Ahogó un quejido y se forzó a mirar abajo, a la gente, a los coches, a los negros que pululaban por las aceras, a las mujeres que pasaban riendo y parloteando…

Oía ahora los broncos aullidos de las sirenas de los buques, de los remolcadores. El sordo latir de máquinas cercanas, los chillidos de las gaviotas…

Levantó la mirada y vio a las aves evolucionar en lo alto.

Entonces, sin ninguna duda estaba en la parte sur de los muelles, allí donde se concentraban los barcos de pesca…

Perdió la noción del tiempo y de pronto vio detenerse un coche al otro lado de la calle.

Era un «Ford Mustang» color crema, convertible. Sin saber por qué, estuvo seguro de que se trataba de Buchanan…

El coche quedó inmóvil y durante unos instantes no ocurrió nada. Después, un hombre se apeó y se entretuvo en la acera el tiempo de encender un cigarrillo.

Era un hombre alto, con sólidos hombros y cintura estrecha. Su cabeza descubierta estaba coronada por una espesa pelambrera negra excepto en las sienes, donde había unas sombras plateadas.

—¡Buchanan! —jadeó Brake, como si quisiera llamarlo a gritos.
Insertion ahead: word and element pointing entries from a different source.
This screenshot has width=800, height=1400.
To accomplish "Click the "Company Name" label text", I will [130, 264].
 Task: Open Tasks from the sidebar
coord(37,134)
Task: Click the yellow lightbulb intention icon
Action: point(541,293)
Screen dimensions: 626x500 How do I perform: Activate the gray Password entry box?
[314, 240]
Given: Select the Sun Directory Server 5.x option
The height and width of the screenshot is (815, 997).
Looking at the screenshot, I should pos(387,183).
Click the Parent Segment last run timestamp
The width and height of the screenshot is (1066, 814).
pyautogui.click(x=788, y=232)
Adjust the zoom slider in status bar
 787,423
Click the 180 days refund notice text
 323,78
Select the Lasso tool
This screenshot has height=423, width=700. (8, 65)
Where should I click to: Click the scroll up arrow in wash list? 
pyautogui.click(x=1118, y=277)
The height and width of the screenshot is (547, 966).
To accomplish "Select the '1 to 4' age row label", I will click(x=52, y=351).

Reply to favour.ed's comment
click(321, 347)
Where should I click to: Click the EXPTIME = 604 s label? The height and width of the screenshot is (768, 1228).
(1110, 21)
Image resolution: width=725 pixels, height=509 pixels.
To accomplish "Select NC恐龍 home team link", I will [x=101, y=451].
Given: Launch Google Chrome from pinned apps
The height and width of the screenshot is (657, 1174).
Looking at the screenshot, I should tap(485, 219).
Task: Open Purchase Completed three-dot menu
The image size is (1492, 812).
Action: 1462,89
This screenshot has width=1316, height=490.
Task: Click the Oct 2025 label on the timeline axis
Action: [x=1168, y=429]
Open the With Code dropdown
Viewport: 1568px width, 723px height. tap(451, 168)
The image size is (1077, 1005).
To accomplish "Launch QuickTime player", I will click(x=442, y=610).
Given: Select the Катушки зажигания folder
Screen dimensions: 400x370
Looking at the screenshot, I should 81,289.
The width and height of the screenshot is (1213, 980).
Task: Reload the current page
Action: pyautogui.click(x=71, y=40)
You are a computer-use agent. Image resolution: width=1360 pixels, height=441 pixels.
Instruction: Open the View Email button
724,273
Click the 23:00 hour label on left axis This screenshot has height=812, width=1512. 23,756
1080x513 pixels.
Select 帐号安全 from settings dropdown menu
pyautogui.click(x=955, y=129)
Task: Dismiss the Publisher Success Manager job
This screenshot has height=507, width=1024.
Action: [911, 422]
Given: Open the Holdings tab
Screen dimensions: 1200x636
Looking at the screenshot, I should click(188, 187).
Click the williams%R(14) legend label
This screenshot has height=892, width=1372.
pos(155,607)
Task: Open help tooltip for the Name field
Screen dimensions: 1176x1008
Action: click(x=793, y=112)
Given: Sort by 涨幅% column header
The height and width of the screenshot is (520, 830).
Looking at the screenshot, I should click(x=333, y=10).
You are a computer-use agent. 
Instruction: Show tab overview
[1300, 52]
Aquel hombre estuvo casi un minuto en la acera, apoyado en su coche, como si esperase algo o a alguien. Después, arrojando el cigarrillo, atravesó la calle.

Peter Brake sintió que las piernas le flaqueaban. Quedó pegado a la ventana, balanceándose al borde de la inconsciencia…

Cuando llamaron a la puerta casi tuvo que arrastrarse para llegar a ella.